Hello, beefsupreme!

The angles of a triangle are 50°, 60° and 70°,

and a circle touches the sides at $\displaystyle A, B, C.$

Calculate the angles of triangle $\displaystyle ABC$. Code:

P
o
/ \
/50°\
/ \
/ \
/ \
/ * * * \
/* *\
* *
A o- - - - - - - - -o B
/ \ / \
/* \ / *\
/ * \ o / * \
/ * \ O / * \
/ \ / \
/ * \ / * \
/ * \ / * \
/ 60° * \ / * 70° \
Q o - - - - - - - * o * - - - - - - - o R
C

We have $\displaystyle \Delta PQR$ with $\displaystyle \angle P = 50^o,\,\angle Q = 60^o,\:\angle R = 70^o$

Circle $\displaystyle O$ is inscribed in the triangle

. . and is tangent to $\displaystyle PQ, PR, QR$ at $\displaystyle A,B,C,$ respectively.

Draw segments $\displaystyle OP, OQ, OR$ and radii $\displaystyle OA, OB, OC.$

$\displaystyle OA,OB,OC$ are penpendicular to the sides of the triangle.

Since O is the center of the inscribed circle,

. . $\displaystyle OP, OQ, OR$ bisect $\displaystyle \angle P, \angle Q, \angle R$, resp.

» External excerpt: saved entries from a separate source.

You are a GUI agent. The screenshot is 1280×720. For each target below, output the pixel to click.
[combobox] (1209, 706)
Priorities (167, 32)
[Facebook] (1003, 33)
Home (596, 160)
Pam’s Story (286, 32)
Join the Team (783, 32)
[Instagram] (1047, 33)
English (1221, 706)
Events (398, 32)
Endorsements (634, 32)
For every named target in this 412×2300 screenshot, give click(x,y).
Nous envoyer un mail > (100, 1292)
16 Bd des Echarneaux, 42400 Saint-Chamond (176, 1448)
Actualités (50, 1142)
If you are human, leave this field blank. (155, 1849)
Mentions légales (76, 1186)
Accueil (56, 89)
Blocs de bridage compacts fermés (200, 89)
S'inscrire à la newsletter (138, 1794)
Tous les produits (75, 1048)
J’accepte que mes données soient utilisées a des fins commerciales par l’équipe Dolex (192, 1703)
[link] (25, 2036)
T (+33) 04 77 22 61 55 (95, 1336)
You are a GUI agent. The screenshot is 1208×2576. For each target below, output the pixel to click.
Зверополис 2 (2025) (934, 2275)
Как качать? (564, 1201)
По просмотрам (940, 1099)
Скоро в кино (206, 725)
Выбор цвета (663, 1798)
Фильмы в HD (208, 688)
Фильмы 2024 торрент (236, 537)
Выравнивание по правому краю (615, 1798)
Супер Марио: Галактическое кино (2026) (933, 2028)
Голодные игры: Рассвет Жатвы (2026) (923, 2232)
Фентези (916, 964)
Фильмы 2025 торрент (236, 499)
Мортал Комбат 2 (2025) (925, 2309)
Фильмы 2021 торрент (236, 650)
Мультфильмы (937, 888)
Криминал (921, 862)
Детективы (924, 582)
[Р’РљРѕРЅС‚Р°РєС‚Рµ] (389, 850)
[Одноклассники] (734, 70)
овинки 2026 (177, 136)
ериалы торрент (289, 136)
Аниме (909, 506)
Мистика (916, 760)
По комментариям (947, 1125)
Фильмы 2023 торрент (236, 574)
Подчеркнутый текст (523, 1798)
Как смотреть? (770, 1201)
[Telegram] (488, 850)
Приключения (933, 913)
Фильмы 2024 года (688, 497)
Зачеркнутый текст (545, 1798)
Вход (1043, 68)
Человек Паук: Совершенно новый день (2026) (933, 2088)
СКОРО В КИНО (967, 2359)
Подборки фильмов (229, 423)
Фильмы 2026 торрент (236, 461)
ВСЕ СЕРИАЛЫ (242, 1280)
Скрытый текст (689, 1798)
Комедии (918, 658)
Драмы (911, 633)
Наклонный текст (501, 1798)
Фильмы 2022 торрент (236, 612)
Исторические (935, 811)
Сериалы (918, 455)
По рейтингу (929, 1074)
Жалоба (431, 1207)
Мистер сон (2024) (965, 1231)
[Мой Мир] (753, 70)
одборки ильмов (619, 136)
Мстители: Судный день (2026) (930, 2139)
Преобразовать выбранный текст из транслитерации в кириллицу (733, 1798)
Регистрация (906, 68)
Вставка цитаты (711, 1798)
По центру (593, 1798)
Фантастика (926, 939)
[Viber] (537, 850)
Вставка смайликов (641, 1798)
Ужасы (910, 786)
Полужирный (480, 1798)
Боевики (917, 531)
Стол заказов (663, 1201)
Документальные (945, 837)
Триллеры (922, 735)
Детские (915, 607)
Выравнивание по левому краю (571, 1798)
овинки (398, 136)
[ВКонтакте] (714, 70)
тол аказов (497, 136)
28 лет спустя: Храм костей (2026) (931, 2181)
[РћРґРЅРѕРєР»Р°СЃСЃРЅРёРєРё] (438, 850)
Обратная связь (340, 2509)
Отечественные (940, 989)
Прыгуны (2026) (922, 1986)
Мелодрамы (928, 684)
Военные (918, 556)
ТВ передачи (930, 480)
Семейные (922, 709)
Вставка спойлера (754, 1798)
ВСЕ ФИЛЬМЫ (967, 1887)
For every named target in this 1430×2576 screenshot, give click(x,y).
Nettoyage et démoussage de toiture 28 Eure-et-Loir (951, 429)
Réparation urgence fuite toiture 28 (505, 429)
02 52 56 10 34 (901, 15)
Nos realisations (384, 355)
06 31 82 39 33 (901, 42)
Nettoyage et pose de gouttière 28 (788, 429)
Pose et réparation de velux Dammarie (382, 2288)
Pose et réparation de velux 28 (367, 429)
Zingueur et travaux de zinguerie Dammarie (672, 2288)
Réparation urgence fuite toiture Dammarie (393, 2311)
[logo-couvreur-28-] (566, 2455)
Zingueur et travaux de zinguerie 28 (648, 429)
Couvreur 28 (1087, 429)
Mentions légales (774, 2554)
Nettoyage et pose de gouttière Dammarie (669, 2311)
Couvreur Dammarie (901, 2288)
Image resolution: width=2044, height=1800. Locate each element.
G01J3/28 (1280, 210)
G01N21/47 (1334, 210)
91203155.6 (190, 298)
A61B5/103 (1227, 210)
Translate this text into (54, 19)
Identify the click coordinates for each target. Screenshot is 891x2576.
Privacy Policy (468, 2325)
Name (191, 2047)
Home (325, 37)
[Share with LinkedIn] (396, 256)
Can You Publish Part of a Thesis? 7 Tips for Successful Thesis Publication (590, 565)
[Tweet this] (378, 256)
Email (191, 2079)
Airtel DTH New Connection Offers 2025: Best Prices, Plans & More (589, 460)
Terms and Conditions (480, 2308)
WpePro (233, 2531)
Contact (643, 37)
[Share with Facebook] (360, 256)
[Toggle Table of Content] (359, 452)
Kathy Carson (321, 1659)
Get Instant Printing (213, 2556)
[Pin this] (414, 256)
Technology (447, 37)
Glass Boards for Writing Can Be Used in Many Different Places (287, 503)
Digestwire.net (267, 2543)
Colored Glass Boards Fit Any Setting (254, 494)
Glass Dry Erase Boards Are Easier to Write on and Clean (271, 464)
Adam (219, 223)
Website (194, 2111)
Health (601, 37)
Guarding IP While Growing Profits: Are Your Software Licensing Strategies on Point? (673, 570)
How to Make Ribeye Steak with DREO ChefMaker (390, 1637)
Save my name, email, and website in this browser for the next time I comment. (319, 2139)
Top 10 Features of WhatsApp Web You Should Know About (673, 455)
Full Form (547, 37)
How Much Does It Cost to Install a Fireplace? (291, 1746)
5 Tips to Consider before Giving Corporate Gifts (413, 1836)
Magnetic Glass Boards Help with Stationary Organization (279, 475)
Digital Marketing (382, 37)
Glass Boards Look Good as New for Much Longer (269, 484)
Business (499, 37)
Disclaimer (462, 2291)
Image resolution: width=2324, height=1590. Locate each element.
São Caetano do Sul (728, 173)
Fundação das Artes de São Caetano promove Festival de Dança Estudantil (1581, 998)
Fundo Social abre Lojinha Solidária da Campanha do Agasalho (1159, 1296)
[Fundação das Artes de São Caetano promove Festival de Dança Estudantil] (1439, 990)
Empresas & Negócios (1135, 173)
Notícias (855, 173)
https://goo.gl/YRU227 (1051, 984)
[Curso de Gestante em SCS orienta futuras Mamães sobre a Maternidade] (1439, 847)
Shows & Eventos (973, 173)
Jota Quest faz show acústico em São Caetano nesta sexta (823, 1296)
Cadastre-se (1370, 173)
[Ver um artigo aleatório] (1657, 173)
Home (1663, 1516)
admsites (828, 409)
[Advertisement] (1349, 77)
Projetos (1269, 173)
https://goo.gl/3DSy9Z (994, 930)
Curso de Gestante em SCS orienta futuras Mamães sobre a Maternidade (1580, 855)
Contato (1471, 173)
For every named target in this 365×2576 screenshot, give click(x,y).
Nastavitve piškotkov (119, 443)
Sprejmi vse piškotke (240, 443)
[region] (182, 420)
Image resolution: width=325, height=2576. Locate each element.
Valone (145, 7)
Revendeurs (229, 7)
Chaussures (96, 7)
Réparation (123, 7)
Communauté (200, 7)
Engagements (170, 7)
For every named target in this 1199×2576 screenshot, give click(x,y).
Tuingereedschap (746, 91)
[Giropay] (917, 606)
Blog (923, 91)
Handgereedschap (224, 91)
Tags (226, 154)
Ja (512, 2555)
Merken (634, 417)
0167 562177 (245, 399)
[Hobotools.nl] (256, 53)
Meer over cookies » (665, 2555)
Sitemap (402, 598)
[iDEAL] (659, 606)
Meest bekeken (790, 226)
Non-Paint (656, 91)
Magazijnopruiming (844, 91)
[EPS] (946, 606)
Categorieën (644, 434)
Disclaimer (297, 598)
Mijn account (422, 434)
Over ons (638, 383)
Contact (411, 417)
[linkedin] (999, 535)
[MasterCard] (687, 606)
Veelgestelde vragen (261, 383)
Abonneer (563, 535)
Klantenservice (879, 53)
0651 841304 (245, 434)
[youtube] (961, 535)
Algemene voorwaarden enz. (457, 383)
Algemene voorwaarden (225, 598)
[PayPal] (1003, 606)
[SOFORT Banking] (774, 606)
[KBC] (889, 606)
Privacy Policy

We have: .$\displaystyle \angle APO = 25^o \quad\Rightarrow\quad \angle POA = 65^o \quad\Rightarrow\quad \angle AOB = 130^o$

Since $\displaystyle \Delta AOB$ is isosceles: .$\displaystyle \angle OAB = \angle OBA = 25^o$

Similarly, we find that: .$\displaystyle \angle OAC = \angle OCA = 30^o,\:\angle OBC = \angle OCB = 35^o $

Therefore: .$\displaystyle \angle A = 55^o,\:\angle B = 60^o,\:\angle C = 65^o$